|
|
Re: Disk cache: msg#00024
network.bit-torrent.libtorrent
On Apr 14, 2006, at 17:05, Radu Hociung wrote:
Arvid Norberg wrote:
On Apr 14, 2006, at 06:27, Radu Hociung wrote:
I doubt that writing whole pieces would make much difference.
Looking at
libtorrent's current download pattern, and at the strace, it
looks like
it writes the blocks of a piece in the proper order. So they
probably
get assembled into the respective pieces in the OS's cache. If
they were
being downloaded out of order, I would see a case for caching whole
pieces.
I thought you downloaded a "wild" torrent, with more than one
peer. If
you had done that, you would have noticed that the write operations
would have been scattered more. Because libtorrent is writing each
block
to disk, and even though blocks within a piece are downloaded
sequentially, it would still be more seeking.
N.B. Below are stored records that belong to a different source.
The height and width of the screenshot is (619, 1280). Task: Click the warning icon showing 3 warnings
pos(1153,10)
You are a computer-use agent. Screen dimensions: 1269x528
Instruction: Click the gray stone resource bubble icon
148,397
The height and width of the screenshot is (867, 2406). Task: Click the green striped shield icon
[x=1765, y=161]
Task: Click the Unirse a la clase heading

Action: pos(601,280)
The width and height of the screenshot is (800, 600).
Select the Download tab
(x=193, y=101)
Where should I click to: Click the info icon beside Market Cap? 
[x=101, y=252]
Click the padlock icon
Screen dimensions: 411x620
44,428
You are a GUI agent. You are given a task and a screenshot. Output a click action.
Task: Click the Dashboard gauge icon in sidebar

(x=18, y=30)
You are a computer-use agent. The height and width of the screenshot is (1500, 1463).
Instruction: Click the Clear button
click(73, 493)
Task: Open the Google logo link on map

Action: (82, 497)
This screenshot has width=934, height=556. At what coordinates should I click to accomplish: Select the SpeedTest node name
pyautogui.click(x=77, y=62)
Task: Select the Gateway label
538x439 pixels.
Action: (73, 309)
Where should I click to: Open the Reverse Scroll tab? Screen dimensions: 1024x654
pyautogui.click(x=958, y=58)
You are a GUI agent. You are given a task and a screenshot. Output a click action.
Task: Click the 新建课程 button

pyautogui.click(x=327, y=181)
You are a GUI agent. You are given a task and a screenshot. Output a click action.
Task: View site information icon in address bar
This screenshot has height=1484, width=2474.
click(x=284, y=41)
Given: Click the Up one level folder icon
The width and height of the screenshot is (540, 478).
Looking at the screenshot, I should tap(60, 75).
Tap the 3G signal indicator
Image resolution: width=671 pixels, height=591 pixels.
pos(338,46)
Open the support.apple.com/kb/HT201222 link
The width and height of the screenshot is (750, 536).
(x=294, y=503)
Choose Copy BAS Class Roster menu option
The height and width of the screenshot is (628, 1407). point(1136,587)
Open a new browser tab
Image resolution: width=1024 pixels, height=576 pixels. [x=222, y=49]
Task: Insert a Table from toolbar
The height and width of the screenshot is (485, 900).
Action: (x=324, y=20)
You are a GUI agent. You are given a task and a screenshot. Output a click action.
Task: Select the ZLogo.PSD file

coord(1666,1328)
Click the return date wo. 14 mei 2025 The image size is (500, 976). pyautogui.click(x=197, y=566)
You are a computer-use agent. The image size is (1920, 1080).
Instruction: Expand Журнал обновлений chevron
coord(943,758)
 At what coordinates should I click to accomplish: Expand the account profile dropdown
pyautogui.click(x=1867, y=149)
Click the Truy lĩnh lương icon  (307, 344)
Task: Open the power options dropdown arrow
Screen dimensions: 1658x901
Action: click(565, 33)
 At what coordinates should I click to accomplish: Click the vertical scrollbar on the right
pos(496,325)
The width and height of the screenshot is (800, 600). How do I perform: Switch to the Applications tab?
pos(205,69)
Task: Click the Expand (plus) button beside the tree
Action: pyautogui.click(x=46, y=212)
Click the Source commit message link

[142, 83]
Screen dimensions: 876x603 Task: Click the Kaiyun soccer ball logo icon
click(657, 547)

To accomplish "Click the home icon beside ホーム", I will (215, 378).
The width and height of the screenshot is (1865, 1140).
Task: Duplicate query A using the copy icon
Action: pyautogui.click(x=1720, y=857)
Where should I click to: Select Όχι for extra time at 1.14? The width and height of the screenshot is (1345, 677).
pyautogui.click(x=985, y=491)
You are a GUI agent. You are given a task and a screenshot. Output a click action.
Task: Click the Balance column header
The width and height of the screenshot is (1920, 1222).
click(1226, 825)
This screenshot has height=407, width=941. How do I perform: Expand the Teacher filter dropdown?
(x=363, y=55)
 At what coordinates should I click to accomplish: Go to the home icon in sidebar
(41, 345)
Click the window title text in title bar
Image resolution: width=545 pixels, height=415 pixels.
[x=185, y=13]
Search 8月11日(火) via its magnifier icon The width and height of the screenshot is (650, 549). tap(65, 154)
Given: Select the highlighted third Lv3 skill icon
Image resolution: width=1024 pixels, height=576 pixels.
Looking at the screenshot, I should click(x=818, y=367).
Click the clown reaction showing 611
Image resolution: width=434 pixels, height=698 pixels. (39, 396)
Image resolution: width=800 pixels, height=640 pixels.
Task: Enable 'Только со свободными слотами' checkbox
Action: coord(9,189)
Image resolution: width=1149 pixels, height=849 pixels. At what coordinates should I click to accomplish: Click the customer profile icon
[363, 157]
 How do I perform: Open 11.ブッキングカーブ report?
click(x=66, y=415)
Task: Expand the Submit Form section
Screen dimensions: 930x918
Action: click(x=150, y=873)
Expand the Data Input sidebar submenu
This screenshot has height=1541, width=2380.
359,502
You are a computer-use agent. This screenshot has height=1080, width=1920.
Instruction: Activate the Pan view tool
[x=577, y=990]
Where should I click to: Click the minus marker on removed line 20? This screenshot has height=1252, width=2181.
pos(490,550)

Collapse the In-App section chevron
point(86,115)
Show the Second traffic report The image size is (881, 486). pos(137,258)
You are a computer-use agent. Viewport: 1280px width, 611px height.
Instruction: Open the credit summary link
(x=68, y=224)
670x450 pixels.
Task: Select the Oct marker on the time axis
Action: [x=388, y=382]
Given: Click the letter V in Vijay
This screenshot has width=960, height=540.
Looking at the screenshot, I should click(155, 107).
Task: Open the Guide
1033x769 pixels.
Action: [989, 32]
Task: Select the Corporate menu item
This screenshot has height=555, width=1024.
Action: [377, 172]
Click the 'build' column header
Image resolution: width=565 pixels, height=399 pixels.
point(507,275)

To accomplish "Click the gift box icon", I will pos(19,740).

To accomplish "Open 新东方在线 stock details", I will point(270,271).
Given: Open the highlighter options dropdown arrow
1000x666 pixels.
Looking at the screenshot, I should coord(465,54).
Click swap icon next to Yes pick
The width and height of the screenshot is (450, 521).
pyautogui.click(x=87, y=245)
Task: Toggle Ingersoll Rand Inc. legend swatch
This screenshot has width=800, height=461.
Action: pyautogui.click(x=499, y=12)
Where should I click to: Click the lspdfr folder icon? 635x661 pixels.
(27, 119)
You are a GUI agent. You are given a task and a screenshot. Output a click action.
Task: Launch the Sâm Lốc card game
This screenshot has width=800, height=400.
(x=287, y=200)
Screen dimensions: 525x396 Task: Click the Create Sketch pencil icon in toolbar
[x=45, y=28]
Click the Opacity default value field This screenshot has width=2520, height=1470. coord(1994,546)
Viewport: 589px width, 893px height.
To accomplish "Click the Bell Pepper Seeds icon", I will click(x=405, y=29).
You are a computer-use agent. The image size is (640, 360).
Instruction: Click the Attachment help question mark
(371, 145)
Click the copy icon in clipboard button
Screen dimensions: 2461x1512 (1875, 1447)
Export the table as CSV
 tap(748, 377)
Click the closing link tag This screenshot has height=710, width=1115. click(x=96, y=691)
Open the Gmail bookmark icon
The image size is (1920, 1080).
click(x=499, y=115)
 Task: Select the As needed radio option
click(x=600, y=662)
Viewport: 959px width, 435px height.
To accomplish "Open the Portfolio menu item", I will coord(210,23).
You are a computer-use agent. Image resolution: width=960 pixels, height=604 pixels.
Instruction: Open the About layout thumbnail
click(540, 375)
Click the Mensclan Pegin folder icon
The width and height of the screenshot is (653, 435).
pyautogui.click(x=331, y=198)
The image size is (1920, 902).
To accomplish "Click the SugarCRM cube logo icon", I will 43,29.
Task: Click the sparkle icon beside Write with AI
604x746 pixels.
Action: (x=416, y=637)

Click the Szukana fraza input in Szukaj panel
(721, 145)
In high speeds libtorrent prefers to download whole pieces from
single
peers, which means block writes to different pieces would be
interleaved.
Ah, of course. I should have thought of this.
In order to answer questions regarding the behaviour of OS caches,
there
is a library available to study physical disk access, written at the
Renaissance Computing Institute. It requires a patch to the kernel, as
well as some calls in the user-level application to start/stop
tracing.
If the user-level calls were put in strace, then physical analysis
of an
application would be easier to apply to any client, without modifying
the client itself.
Here's the URL to the (open source) library:
http://www.renci.org/research/cadre/CADRETraceLibraries/
CADREPhysicalIOLibrary.htm
The testbench sw I am using is essentially strace, with
modifications I
made. I plan to release this testbench so that you can run it
yourselves
also, which I think will allow you to easily experiment and draw
conclusions, without requiring guessing.
Do you think it would be possible to use it on a clean strace log
(without the modifications?). I'm asking because in that case maybe
it would be possible to use it on a ktrace log (which is used on
darwin).
However, you're right, about not knowing when the writes to disk
actually occur:
Say that the kernel starts off with an empty cache and 100MB free
RAM.
When downloading a 5GB file, after the 1st 100MB are received,
the OS
will have to start writing. It's reasonable that it will start
flushing
the oldest cache slots first, so it is likely that after the fist
100MB
received, it will start writing the data it received first.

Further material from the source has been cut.